Choosing to tackle a shot with a dark object on a light background will make your work harder, because you will have to light the background but light the subject only minimally. If you have too much ambient light, the motion trail will be blown out in the background.

If your shot involves throwing an object across the frame, keep in mind that you probably won't get the perfect throw on your first shot. It might take a hundred or more attempts. That's okay; it's not like you're burning film. In fact, many of your best shots come from unexpected results.

If you're shooting a scene that you can't test over and over and you don't know how long it will take the subject to run through the composition, you can set the camera to Bulb mode and hold down the shutter as long as you want, which ideally should be until just before the subject exits the end of the scene.

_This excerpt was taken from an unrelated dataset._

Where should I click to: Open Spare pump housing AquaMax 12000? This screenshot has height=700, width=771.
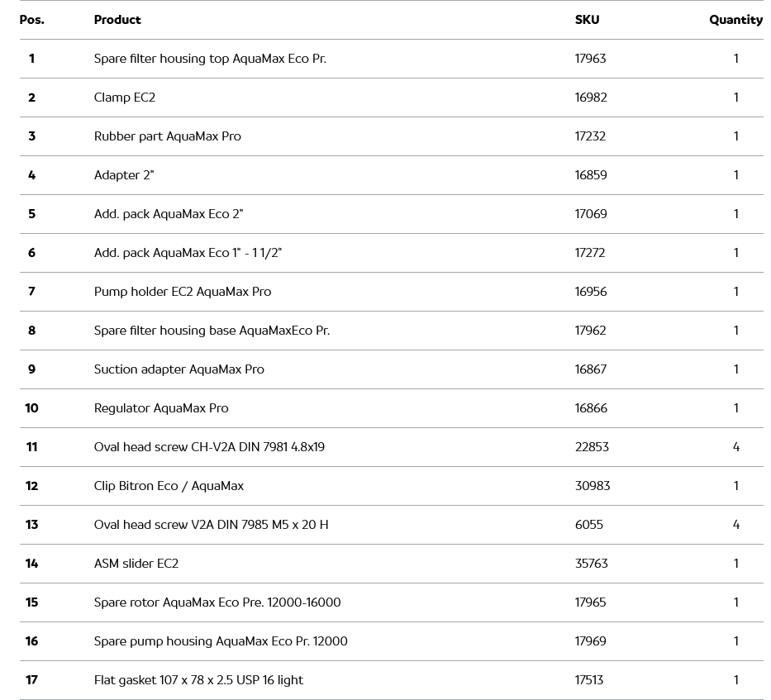(221, 641)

Keep in mind, however, that with digital SLRs the viewfinder is blocked during these long exposures because the mirror is flipped up, allowing light to pass through to the sensor. You can get around this problem by looking for a reference point on the background where your composition ends—perhaps a distant tree or building. While you're shooting, observe the scene with your eye over the top of the camera and judge the end of the frame based on the reference point. You don't want to ruin a good shot by having it run off the scene, so frame a little wider and crop on the computer later if necessary.

Try second-curtain flash with a variety of subjects. You can combine this technique with others mentioned in this book (such as ) for some truly impressive results. Let your imagination run wild.